Это участие масс в деле борьбы с контрреволюцией объясняет нам незначительную на первый взгляд, но весьма характерную подробность: ничтожность материальных средств, как людских, так и денежных, коими располагало новое учреждение, идя в бой против русского финансового капитала, субсидировавшегося вдобавок, мировым. Первоначальное «бюджетное ассигнование» на ВЧК составляло… 10000 рублей. Так как рубль декабря 1917 г. равнялся пятачку, то все средства самого страшного оружия пролетарской диктатуры составляли 500 рублей на золото. Такой «режим экономии» мог бы служить примером и для нашего времени. То же было и с людьми.

«В этом мы убеждаемся, взглянув на состав сотрудников ВЧК. В первые месяцы работы ВЧК в Москве в ее аппарате насчитывалось всего 40 сотрудников, включая сюда и шоферов и курьеров. Даже к моменту восстания левых эсеров в ВЧК число сотрудников доходило только до 120 человек. Если все же ВЧК осуществляло сравнительно большую работу, то главным образом, благодаря содействию населения. Почти все крупные заговоры были раскрыты указанием населения. Первая нить бралась от них, этих добровольных и бесплатных сотрудников от населения и потом уже разматывалась аппаратом ВЧК» (Воспоминания т. Лациса). В первые же месяцы людей было так мало, что члены коллегии сами ходили на обыски и разведки. У учреждения, собственно, не было «аппарата»: оно само было своим аппаратом.

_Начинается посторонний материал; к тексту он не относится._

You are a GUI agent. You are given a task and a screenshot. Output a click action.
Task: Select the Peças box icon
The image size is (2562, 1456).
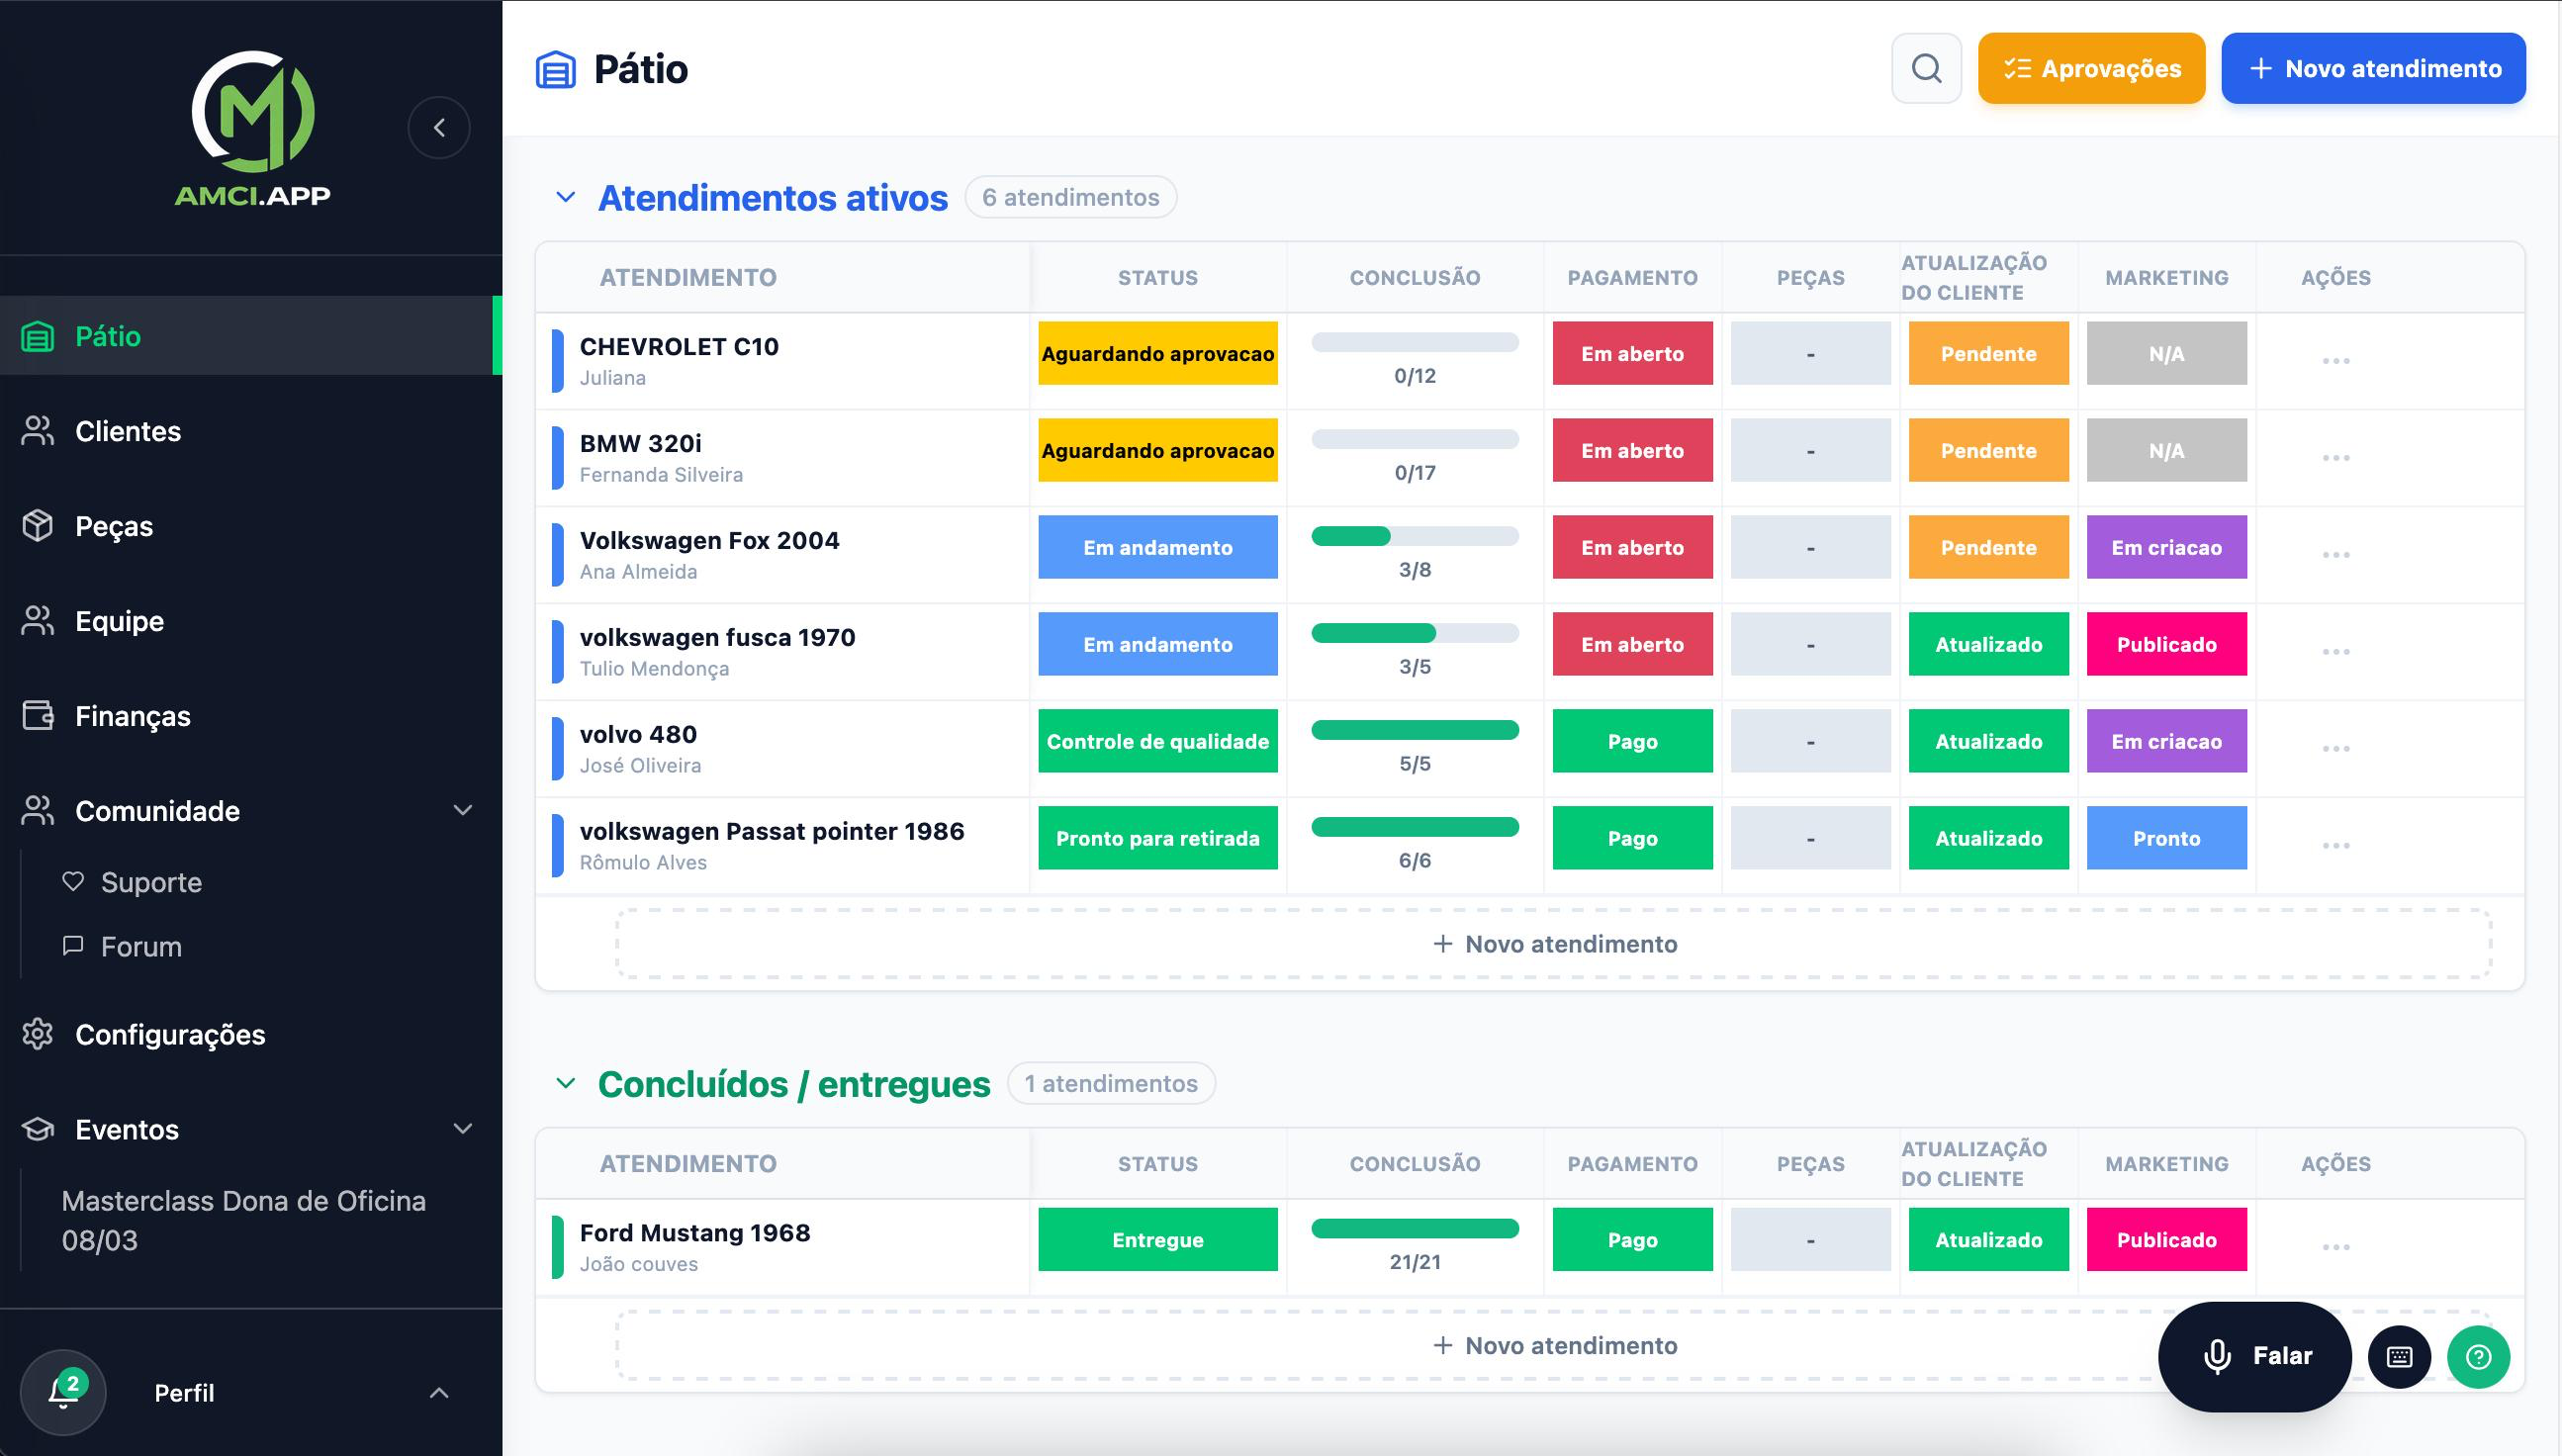click(38, 526)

У этого «режима экономии» была и своя оборотная сторона. Опираясь исключительно на добровольцев, приходилось иной раз обращаться к силам, в классовом смысле не совсем своим, но казавшимся пригодным. В отдельных частных случаях это привело к тому, что ВЧК приходилось расстреливать своих собственных комиссаров — к неоправдавшим доверия были еще более неумолимы, чем к бандитам. Но был один крупный, яркий случай, мимо которого нельзя пройти, характеризуя развитие ВЧК, ибо этот случай ре менее, чем содействие рабочей массы, подчеркивает классовый смысл учреждения: тут мы имеем дело не с отдельными ворами и взяточниками, втершимися в карательный аппарат пролетарской диктатуры, а с целой группой людей, лично абсолютно честных, субъективно безусловно искренних, но чужих пролетариату. Это — трагическая история сотрудничества ВЧК с левыми эсерами и отрядом Попова.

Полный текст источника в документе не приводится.